::: ÜBUNGSTEXT :::
# H105 fehlende Schrauben



## NurDieAushilfe (9. Oktober 2015)

Moin Moin liebes Corsair Team,

habe das Problem das dank meiner Holden Frau vier von den langen Schrauben meiner H105 abhanden gekommen sind.
Sie dachte die können weg ... (Merke : lasse nie etwas liegen!!)

Jetzt meine Frage: Könnt ihr mir ein paar neue schicken? Bzw. sagen wo ich diese herbekomme?

VG
NurDieAushilfe


----------



## Bluebeard (9. Oktober 2015)

Hi NurDieAushilfe,

du kannst dich an unseren Kundenservice direkt wenden und schauen ob die sich darauf einlassen. Einfach ein Ticket aufmachen und die Rechnung zum Produkt mit hochladen. Falls dies nicht klappt, gibt es Alternativen bei z.B. unc 6-32 | Geizhals Deutschland

Grüße


----------



## NurDieAushilfe (9. Oktober 2015)

Ich Glaube für die 2,80 € brauch ich euren Support nicht behelligen 
Danke für die schnelle Info.

Gruß
NurDieAushilfe


----------



## Bluebeard (9. Oktober 2015)

Sehr gerne.


----------
::: EINGABEDATEN :::
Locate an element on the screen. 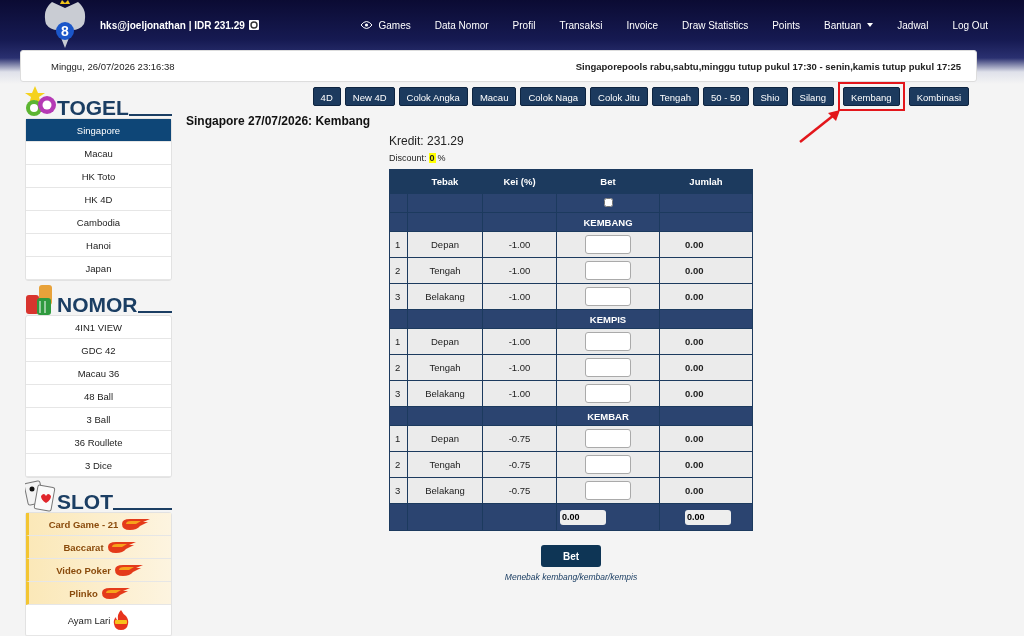 The height and width of the screenshot is (636, 1024). flame-badge-icon is located at coordinates (122, 620).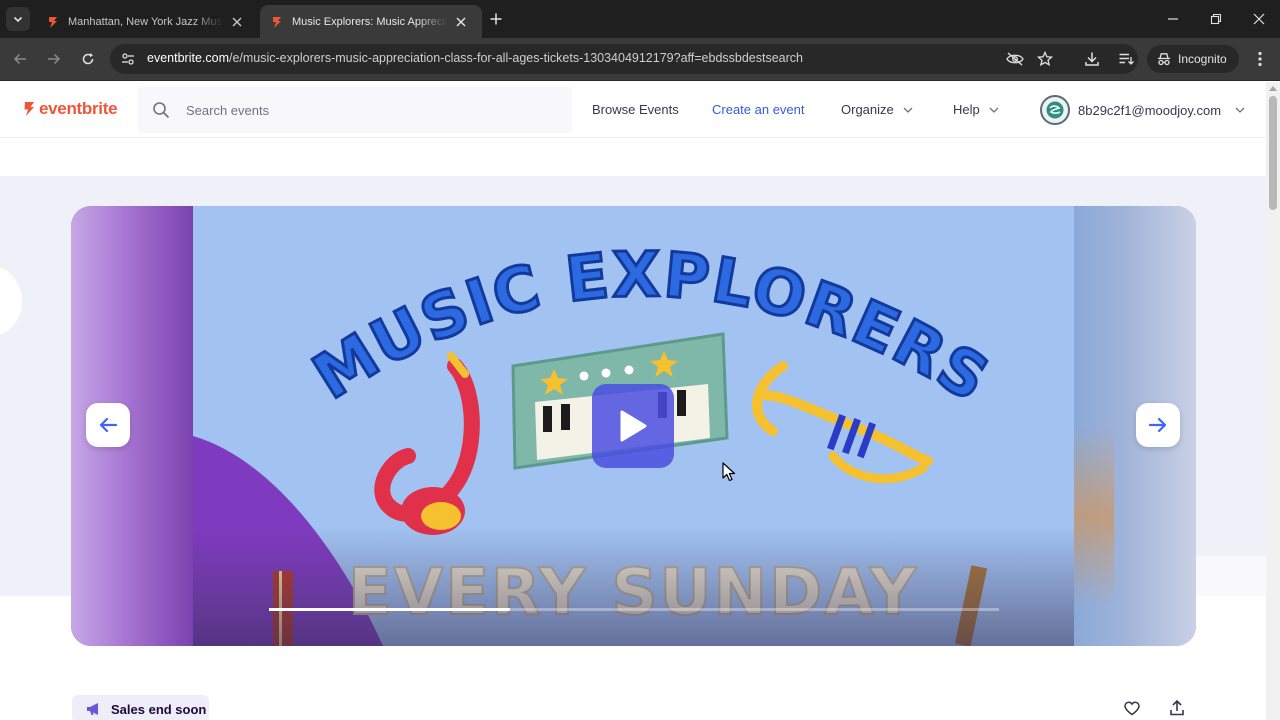 The height and width of the screenshot is (720, 1280). I want to click on create-event-label: Create an event, so click(758, 110).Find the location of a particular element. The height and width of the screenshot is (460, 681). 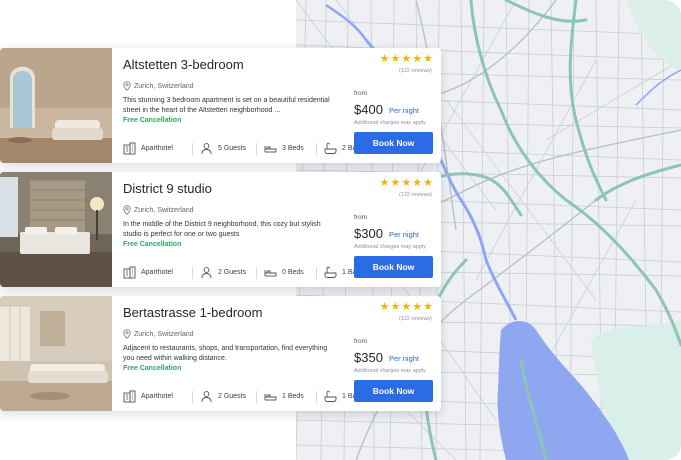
:::
# AUFGABEN:
**a.** Beantworte die folgenden Fragen zum Übungstext jeweils knapp.
(i) Wie viele der langen Schrauben der H105 sind abhandengekommen?
(ii) Was soll man laut Bluebeard beim Öffnen eines Tickets mit hochladen?
(iii) Welchen Betrag nennt NurDieAushilfe in der zweiten Nachricht?
**b.** Gib den Abschnitt des Übungstextes von „Ich Glaube für“ bis „Sehr gerne.“ wörtlich wieder.

# LÖSUNGEN:
**a.**
(i) Vier.
(ii) Die Rechnung zum Produkt.
(iii) 2,80 €.

**b.**
Ich Glaube für die 2,80 € brauch ich euren Support nicht behelligen 
Danke für die schnelle Info.

Gruß
NurDieAushilfe


----------



## Bluebeard (9. Oktober 2015)

Sehr gerne.